De nombreux employeurs, en particulier ceux de secteurs tributaires des exportations comme la fabrication, l’acier et l’aluminium, devraient s’attendre à voir les tarifs faire augmenter les coûts, perturber les chaînes d’approvisionnement et exercer des pressions financières qui pourraient entraîner des contractions d’effectifs. Ils pourraient également être confrontés à des défis liés aux négociations collectives, à la renégociation de contrats et au respect des lois sur les normes d’emploi, sans parler de ceux qui toucheront les contrats qu’ils concluent, habituellement fondés sur des coûts fixes, sinon légèrement variables – mais jamais majorés de l’ordre de 25 %.

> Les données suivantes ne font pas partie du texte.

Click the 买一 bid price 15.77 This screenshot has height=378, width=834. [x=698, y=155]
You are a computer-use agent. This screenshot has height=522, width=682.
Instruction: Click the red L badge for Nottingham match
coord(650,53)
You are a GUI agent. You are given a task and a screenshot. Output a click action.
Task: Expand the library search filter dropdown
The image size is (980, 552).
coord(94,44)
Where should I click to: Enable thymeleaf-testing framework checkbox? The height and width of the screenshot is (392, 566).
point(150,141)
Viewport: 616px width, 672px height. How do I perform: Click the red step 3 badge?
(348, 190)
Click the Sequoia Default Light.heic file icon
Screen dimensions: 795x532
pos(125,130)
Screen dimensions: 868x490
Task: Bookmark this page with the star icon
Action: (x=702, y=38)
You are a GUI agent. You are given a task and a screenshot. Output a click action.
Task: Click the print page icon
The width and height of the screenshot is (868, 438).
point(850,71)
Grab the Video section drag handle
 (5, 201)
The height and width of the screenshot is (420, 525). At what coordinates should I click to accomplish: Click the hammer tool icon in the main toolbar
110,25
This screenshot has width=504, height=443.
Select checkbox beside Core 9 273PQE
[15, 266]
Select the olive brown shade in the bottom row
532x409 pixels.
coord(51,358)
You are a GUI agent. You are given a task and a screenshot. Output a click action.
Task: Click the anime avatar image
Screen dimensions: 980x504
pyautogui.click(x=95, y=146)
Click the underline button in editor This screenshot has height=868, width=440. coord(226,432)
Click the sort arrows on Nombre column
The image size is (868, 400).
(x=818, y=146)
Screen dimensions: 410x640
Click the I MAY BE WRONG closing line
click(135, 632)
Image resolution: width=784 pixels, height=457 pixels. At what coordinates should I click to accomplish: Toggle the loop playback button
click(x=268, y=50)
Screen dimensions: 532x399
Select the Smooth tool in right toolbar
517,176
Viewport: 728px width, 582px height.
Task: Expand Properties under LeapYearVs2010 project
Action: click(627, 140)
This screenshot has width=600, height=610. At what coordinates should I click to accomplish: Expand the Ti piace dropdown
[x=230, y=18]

Dans cette série d’articles, BLG explorera les principaux points que les entreprises canadiennes devront prendre en compte relativement au droit du travail et de l’emploi en prévision de ces nouveaux tarifs potentiels. Le premier se penche sur ce que les employeurs devraient considérer s’ils envisagent des mises à pied temporaires, y compris les façons de répondre aux préoccupations de leurs effectifs au fil de l’évolution du contexte tarifaire. Le sursis de 30 jours annoncé leur donnera le temps d’établir une stratégie pour amortir le choc provoqué par les tarifs sur leurs activités et leur personnel.
Partie 1 – Effet des tarifs américains : Mises à pied temporaires et autres avenues
Mises à pied temporaires
Par mesure préventive, les employeurs pourraient se résoudre à faire des mises à pied temporaires afin de contrer les pressions financières à court terme, de façon à s’offrir une certaine souplesse en vue de la reprise à venir.
Ils n’ont toutefois pas automatiquement le droit de le faire dans la plupart des provinces régies par la common law, à moins que les contrats de travail ou conventions collectives le stipulent expressément, ou encore qu’il ne s’agisse d’une pratique établie dans le secteur. À défaut de l’une ou de l’autre option, ces mises à pied pourraient être vues comme des congédiements déguisés – même au Québec, malgré son cadre réglementaire différent –, lesquels obligent l’application d’indemnisations.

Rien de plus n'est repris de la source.